• _EXERCISE_:
Copy every line of the records below that holds the word "Taurnada".

• _PROVIDED RECORDS_:
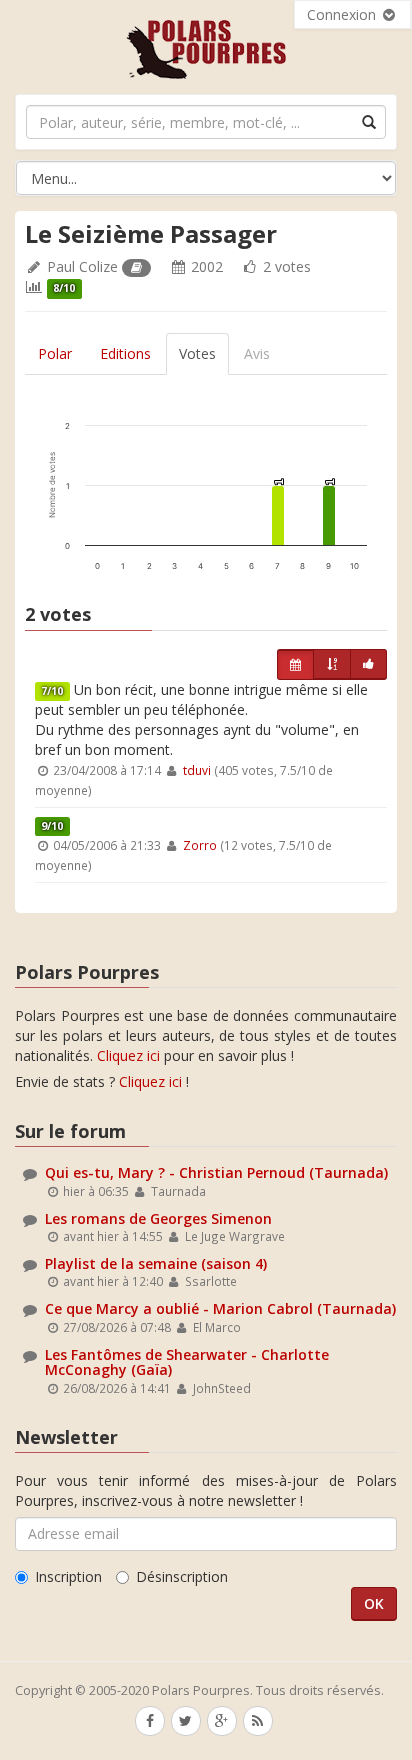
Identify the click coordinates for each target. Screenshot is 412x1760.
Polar (55, 353)
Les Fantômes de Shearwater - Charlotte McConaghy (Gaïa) (187, 1362)
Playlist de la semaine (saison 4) (156, 1263)
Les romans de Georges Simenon (158, 1218)
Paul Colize (82, 266)
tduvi (197, 770)
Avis (257, 353)
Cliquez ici (128, 1055)
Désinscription (182, 1576)
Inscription (68, 1576)
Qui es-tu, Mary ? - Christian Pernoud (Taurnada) (216, 1172)
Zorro (200, 845)
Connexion (343, 14)
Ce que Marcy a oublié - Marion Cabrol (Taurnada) (220, 1308)
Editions (125, 353)
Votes (197, 353)
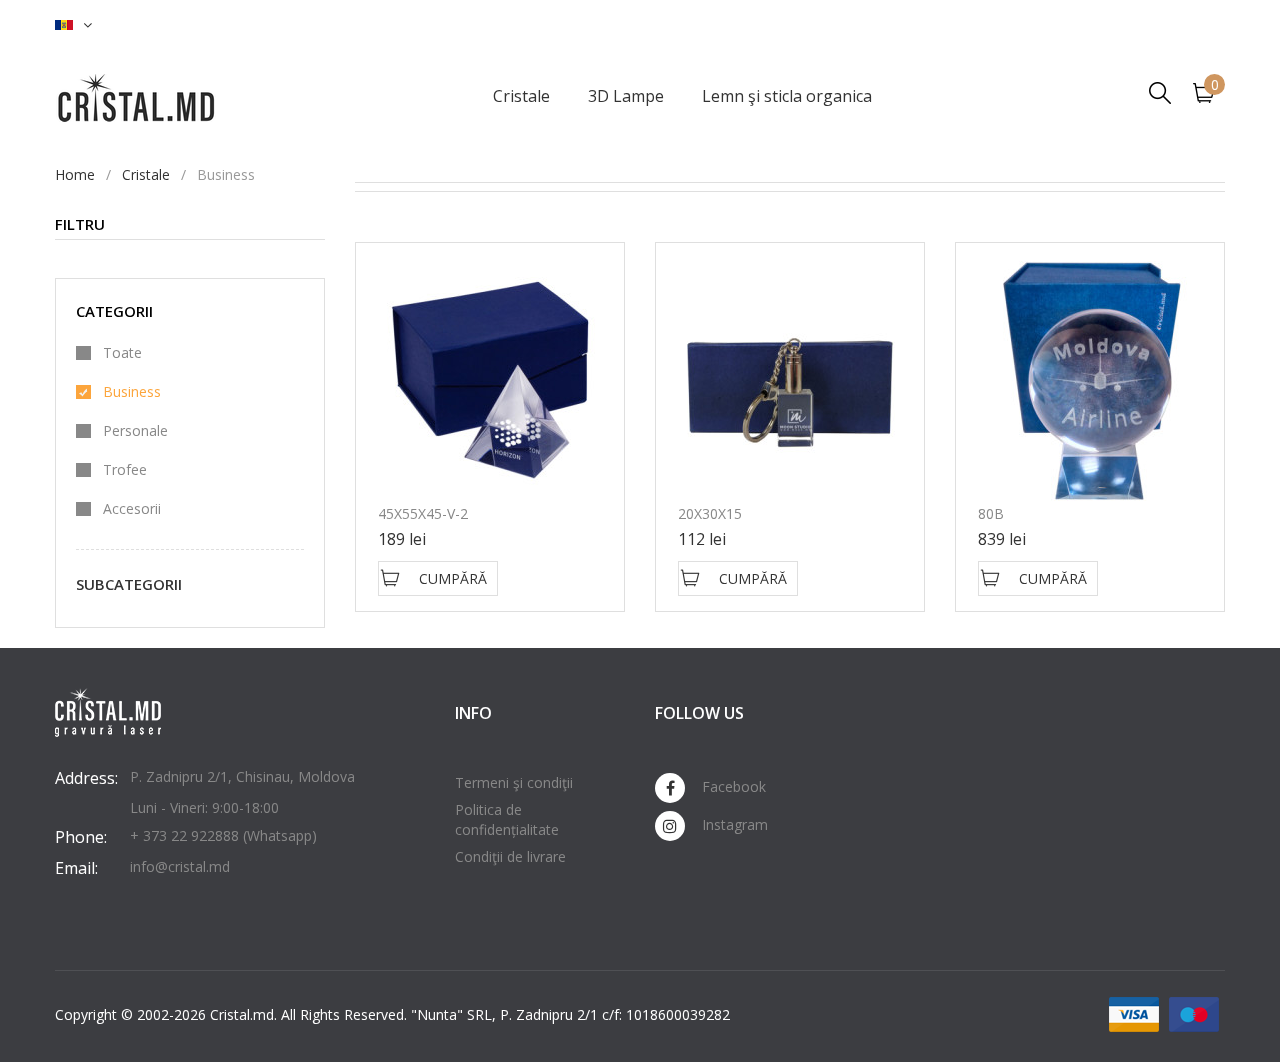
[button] (73, 25)
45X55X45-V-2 (423, 513)
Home (75, 174)
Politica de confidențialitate (507, 819)
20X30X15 (710, 513)
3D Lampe (626, 96)
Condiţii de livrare (510, 856)
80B (991, 513)
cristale (146, 174)
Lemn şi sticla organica (787, 96)
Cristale (521, 96)
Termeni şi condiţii (514, 782)
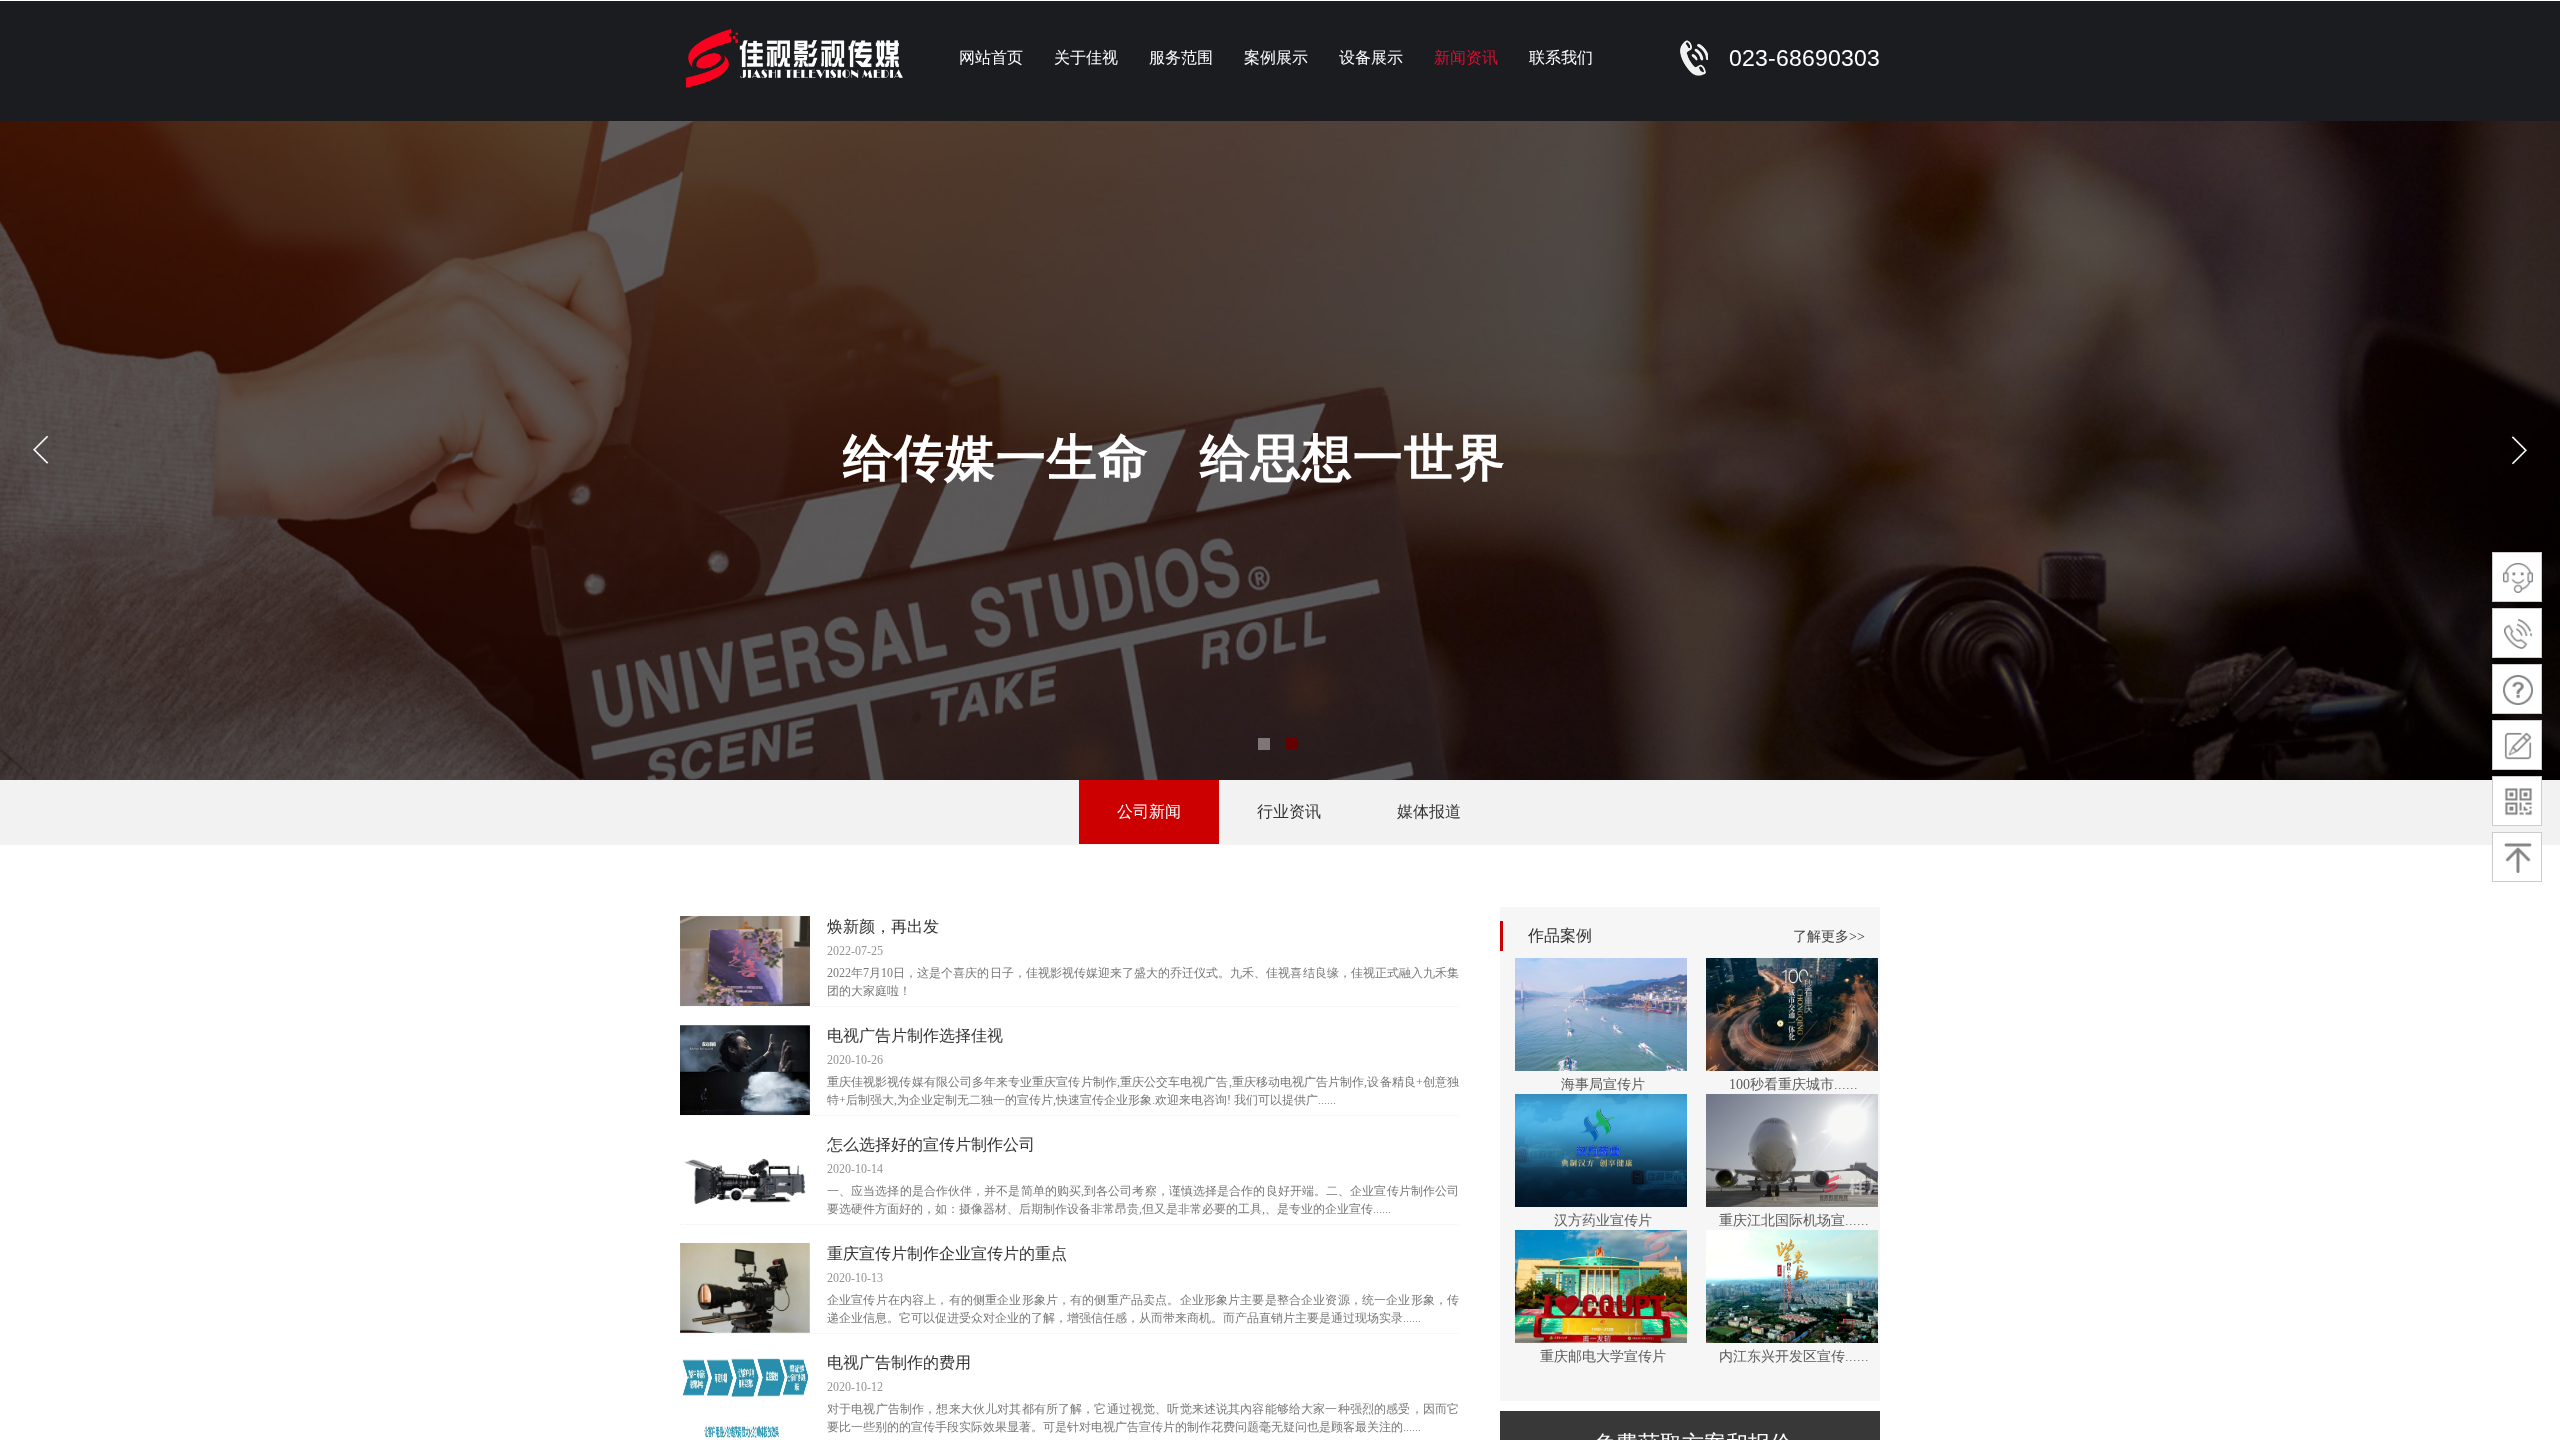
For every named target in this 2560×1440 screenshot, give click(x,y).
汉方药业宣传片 (1603, 1220)
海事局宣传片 (1603, 1084)
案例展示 (1276, 57)
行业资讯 (1289, 811)
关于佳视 (1086, 57)
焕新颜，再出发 (883, 926)
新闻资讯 (1466, 57)
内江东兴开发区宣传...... (1794, 1356)
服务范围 (1181, 57)
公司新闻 (1149, 811)
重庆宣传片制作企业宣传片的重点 (947, 1253)
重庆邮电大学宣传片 (1603, 1356)
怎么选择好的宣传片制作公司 (931, 1144)
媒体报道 (1429, 811)
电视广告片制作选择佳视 (915, 1035)
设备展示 (1371, 57)
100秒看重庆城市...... (1793, 1084)
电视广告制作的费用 (899, 1362)
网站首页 (991, 57)
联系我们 (1561, 57)
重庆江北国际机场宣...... (1794, 1220)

• _RESULT OF THE EXERCISE_:
Qui es-tu, Mary ? - Christian Pernoud (Taurnada) (216, 1172)
Ce que Marcy a oublié - Marion Cabrol (Taurnada) (220, 1308)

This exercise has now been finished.